CONSIGNA DE TRABAJO 1: Reproduce sin cambios el pasaje del relato sobre la medición de tanques bajo la tormenta, empezando por "Anotábamos algo en" y siguiendo hasta "en su libreta.".
CONSIGNA DE TRABAJO 2: Continúa el relato sobre la medición de tanques bajo la tormenta a partir de su última oración.

Anotábamos algo en nuestras libretas, y las metíamos urgente a salvaguarda bajo
nuestros disfraces, sabiendo que probablemente serian totalmente ilegibles
cuando intentemos transcribirlas en papeles y formularios que certifiquen ese
histórico hito en la comercialización de combustibles. Como teníamos que
consensuar la medida arriba del tanque, ya que una vez abajo era imposible
verificar distintas anotaciones, era necesario sacarnos las inmensas capuchas
de los disfraces que no permitían oír, empapándonos mientras gritábamos
desaforadamente en medio del atronador sonido de la tormenta. El agua se
escurría y acumulaba dentro de nuestro disfraz impermeable, generando un
interesante “efecto pecera”. Mientras
tanto, el medidor había traído un lápiz y un paraguas para proteger la boca de
medición e intentar escribir en su libreta.
Luego de medir unos tres o
cuatro tanques de forma conjunta y absurda, admitimos que el caos en la
medición era total e insano. Decidimos que
para las mediciones de los tanques siguientes debíamos ser algo más
flexibles en nuestras rígidas posiciones de independencia y admitimos que solo
el medidor tome las anotaciones, y que esas sean las válidas para que luego
todos las copiemos. Para ello, todos debíamos ver las medidas que señalaba la
cinta métrica, por lo que seguíamos haciendo la rotación como una sola masa
humana, y también teníamos que leer lo que el medidor escribía con su lápiz en
la única y oficial libreta, con lo que él nos la mostraba a cada uno velozmente
para que verifique antes que el agua la moje más pese al paraguas. Surgió un
nuevo inconveniente. Una de las mediciones clave es la de determinar el volumen
de agua que puede estar depositado al fondo del tanque, para lo que se unta la
cinta de medición con una pasta que reacciona solo con el agua. Si bien el
paraguas disponible se colocaba
cubriendo la boca de medición, por efectos del viento y la tormenta,
algunas gotas traviesas siempre circulaban por la cinta y generaban una
reacción completa, implicando determinar inmensos volúmenes inexistentes de agua en los
tanques. Suspendimos el inventario por un rato, aguardando que la lluvia amainara
un poco, cosa que eventualmente sucedió y pudimos volver a la intemperie
enfundados en nuestros disfraces amarillos patito. Trabajamos toda la noche
hasta completar las mediciones previstas. El medidor nos permitió luego copiar
lo que apenas se leía en su libreta, a nuestros respectivos formularios.

MATERIAL EXTRAÍDO:
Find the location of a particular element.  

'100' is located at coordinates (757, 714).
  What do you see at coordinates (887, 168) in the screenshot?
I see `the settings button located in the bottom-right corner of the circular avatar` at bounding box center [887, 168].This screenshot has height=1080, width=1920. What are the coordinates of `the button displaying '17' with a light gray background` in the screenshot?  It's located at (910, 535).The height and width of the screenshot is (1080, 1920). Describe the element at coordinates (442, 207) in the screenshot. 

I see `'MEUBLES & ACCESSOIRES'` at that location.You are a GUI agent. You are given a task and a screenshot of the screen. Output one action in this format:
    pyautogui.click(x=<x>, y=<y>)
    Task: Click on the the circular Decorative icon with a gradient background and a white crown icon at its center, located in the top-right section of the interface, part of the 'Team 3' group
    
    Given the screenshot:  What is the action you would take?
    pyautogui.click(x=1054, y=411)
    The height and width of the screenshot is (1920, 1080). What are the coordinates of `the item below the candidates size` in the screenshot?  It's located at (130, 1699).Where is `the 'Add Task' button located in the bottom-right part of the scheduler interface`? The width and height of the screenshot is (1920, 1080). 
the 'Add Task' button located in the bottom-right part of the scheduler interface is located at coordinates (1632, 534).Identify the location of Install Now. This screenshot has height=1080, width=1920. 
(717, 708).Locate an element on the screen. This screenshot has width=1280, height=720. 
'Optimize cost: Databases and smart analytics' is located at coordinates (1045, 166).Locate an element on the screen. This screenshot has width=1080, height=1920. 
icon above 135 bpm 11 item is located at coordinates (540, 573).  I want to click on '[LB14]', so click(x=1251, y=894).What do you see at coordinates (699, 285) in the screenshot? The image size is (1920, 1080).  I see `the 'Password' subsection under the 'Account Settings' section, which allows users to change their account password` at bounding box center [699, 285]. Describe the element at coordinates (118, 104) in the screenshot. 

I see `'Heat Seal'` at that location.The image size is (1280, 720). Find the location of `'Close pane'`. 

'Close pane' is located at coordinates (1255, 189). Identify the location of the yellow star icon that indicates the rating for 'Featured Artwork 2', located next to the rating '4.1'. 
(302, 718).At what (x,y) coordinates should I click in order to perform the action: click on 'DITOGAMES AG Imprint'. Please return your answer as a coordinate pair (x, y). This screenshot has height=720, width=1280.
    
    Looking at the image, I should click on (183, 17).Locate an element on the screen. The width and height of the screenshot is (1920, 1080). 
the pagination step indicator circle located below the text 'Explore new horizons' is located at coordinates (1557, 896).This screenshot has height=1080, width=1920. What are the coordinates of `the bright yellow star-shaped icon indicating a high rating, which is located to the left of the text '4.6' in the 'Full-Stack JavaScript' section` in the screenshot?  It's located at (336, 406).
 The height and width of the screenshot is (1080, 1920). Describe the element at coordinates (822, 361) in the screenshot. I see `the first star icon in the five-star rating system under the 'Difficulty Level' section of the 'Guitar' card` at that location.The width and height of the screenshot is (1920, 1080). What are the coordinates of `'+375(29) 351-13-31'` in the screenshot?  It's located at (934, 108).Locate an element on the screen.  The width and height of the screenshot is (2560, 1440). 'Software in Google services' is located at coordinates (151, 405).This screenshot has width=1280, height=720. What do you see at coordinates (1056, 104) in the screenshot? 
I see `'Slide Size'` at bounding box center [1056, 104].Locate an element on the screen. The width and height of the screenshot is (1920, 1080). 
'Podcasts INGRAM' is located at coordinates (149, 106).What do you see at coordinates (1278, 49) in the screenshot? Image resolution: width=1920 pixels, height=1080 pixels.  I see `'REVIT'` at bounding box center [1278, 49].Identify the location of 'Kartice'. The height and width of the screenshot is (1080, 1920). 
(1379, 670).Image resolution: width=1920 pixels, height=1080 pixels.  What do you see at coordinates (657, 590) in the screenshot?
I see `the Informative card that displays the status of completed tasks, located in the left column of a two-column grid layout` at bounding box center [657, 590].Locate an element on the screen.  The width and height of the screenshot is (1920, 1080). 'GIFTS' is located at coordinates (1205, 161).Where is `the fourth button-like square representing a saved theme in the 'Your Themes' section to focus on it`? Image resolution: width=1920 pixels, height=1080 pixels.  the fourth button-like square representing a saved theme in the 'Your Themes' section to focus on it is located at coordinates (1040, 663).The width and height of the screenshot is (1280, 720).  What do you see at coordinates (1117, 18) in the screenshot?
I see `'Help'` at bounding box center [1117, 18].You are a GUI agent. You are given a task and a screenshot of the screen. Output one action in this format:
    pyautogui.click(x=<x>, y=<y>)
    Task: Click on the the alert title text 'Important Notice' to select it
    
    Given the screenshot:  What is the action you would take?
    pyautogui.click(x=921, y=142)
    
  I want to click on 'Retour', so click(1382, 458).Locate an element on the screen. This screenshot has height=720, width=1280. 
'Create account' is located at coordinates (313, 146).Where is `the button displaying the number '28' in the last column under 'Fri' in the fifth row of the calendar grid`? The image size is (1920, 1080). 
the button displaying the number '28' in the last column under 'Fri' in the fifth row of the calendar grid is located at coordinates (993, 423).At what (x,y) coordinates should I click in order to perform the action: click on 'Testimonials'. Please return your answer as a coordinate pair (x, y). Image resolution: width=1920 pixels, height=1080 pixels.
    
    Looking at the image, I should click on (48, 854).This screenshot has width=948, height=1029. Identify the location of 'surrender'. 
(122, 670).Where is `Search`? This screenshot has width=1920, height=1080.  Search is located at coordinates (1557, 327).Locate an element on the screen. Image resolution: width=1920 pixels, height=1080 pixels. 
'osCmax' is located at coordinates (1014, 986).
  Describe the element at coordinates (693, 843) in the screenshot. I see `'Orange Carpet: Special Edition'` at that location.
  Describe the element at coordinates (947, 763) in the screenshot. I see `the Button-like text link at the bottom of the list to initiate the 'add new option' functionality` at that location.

RESPUESTA DEL EJERCICIO 1:
Anotábamos algo en nuestras libretas, y las metíamos urgente a salvaguarda bajo
nuestros disfraces, sabiendo que probablemente serian totalmente ilegibles
cuando intentemos transcribirlas en papeles y formularios que certifiquen ese
histórico hito en la comercialización de combustibles. Como teníamos que
consensuar la medida arriba del tanque, ya que una vez abajo era imposible
verificar distintas anotaciones, era necesario sacarnos las inmensas capuchas
de los disfraces que no permitían oír, empapándonos mientras gritábamos
desaforadamente en medio del atronador sonido de la tormenta. El agua se
escurría y acumulaba dentro de nuestro disfraz impermeable, generando un
interesante “efecto pecera”. Mientras
tanto, el medidor había traído un lápiz y un paraguas para proteger la boca de
medición e intentar escribir en su libreta.

RESPUESTA DEL EJERCICIO 2:
Con los vaivenes que nos
caracterizan a los argentinos, lo que nacionalizamos en el sector petrolero fue
luego privatizado y más tarde vuelto a nacionalizar y después privatizado.
Mientras tanto continué mi trabajo como auditor, y como tal participé en muchos
inventarios. Pero, por algún motivo, guardo por éste un especial recuerdo.